Yes, of course I saw it again. I’ve been waiting for it since I was six.
1.) I think the “this movie has no plot” line a lot of people are using is unfair. It has a straightforward chase movie plot, for the most part: once Sam gets inside the Grid the entire movie is “survive until you get to X, then to Y, then to Z.” There’s nothing wrong with it, and the movie underlays the chase element with a nice dichotomy of Flynn’s relationships with his two “sons” (Sam and CLU). A more thorough explanation of Flynn’s within-the-Grid powers would have been nice so that the ending makes more sense, but other than that the plot is really very straightforward.
2.) A fairer complaint is that the information that drives the plot isn’t what people wanted. A common issue I’ve seen raised in many places is that there’s no mention of the internet or anything similar, no serious discussion of the revolutions in computing as it relates to the TRONverse, but instead some vague technobabble about the Isos. (Actually, the movie is correct in that abiogenetic digital life would in fact be a Big Deal, but it doesn’t really explain it properly.) This is reasonable and I can definitely sympathize with it. To which the only answer that can be made is: they didn’t want to make that movie. They wanted to make this one: a story about a long-divided father and son. The sealed system of the Grid as ruled by CLU simply doesn’t work with the internet, and if Flynn had been in digital form on the net he likely would have been able to talk to his son somehow.

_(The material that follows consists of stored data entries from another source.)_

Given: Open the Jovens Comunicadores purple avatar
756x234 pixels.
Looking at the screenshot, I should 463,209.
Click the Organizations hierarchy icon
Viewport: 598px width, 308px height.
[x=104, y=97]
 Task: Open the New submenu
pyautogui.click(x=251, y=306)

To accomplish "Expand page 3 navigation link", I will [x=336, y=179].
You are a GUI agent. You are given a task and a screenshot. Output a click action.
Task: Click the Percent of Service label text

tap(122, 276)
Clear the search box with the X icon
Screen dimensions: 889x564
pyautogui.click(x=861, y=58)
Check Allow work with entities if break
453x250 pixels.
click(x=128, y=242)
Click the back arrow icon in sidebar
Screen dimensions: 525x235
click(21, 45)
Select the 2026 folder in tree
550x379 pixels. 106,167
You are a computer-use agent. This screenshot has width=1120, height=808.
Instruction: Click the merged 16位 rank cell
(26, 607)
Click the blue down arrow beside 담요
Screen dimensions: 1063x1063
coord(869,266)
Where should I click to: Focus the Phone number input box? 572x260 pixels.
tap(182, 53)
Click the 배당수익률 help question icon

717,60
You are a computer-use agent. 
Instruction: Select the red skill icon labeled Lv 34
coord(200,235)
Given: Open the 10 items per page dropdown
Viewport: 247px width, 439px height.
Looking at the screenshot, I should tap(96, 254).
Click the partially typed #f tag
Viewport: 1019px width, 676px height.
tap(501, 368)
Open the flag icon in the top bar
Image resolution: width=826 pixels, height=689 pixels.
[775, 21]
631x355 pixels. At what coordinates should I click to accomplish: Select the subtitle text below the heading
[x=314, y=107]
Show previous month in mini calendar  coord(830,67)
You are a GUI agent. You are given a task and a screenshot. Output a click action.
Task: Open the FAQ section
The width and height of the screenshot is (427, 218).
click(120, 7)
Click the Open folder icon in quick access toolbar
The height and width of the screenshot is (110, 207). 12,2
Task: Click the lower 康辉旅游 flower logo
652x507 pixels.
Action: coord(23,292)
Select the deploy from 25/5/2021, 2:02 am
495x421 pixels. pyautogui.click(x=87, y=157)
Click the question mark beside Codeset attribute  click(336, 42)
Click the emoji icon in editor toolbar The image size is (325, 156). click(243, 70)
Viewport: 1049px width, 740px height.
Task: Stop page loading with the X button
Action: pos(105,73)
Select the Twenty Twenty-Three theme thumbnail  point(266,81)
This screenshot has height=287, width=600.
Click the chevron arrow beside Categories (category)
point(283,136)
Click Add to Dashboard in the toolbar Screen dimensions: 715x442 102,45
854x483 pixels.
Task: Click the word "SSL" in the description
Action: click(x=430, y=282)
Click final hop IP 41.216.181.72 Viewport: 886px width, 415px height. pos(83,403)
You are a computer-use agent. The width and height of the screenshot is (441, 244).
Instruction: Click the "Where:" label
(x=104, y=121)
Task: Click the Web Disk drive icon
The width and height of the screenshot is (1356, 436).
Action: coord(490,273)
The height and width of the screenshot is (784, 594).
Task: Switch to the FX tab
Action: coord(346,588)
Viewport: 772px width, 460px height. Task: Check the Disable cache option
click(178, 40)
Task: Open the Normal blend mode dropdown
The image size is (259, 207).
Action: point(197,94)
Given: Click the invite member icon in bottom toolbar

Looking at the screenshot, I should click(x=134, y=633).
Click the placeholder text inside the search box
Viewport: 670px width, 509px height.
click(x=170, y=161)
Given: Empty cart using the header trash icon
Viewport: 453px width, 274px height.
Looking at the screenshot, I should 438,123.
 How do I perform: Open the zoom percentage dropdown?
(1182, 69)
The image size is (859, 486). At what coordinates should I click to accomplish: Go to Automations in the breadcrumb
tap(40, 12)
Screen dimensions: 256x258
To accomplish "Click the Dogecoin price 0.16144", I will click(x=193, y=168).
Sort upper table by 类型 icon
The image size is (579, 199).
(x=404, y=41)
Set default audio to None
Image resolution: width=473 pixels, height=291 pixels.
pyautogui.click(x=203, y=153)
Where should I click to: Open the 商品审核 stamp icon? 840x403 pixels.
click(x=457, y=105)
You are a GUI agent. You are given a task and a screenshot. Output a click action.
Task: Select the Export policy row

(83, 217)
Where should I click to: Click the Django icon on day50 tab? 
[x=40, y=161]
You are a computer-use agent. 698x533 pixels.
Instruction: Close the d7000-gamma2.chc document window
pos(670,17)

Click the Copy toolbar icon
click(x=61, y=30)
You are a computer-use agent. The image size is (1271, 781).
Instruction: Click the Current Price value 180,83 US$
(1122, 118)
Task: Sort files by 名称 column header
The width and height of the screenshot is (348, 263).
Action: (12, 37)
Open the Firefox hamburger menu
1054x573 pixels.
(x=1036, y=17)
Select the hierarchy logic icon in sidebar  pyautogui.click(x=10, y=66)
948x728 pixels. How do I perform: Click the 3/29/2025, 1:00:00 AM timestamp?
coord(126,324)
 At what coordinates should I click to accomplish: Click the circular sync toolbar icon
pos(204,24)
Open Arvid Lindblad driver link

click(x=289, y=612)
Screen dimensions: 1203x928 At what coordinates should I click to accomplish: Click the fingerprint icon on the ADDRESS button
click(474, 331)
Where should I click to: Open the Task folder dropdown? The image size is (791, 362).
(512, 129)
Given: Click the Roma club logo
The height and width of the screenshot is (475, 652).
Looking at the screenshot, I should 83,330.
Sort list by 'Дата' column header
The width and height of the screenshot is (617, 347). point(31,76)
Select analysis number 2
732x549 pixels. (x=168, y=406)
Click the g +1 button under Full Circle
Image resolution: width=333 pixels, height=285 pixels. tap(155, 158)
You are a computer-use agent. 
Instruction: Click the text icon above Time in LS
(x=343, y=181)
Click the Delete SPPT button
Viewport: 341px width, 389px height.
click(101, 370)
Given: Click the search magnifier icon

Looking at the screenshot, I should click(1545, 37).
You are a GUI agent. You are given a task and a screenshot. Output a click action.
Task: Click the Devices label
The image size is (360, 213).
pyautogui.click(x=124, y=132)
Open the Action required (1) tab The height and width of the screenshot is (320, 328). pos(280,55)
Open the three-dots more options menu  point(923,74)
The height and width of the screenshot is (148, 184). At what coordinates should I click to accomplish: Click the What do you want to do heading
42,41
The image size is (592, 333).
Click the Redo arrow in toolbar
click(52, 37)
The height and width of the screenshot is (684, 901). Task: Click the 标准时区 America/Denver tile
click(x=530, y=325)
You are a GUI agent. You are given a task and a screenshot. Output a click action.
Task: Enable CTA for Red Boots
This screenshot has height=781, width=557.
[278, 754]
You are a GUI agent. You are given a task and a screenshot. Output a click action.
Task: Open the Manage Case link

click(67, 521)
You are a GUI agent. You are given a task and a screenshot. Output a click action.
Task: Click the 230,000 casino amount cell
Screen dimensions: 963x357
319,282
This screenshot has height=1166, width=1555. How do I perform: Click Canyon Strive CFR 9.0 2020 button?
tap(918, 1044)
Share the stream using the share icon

3.) On a second viewing I really appreciate Jeff Bridges’ dual performance more. Shifting gears from maniacal, desperate-to-prove-himself CLU to Zen Kenobi Flynn couldn’t have been easy, but he really pulls off both roles; CLU’s cover of his own personal insecurity is particularly evident in Bridges’ body language, and the Flynn performance manages to be magnetic without sacrificing the essential techno-hippie nature of the character. He really manages the awkward bits of dealing with a grown son magnificently, too.
4.) Daft Punk’s score for the movie ranks in my top five artistic achievements in film for the year. It really is absolutely superb: it both matches itself to the story and stands up as a musical work in its own right to boot. They need to score more films.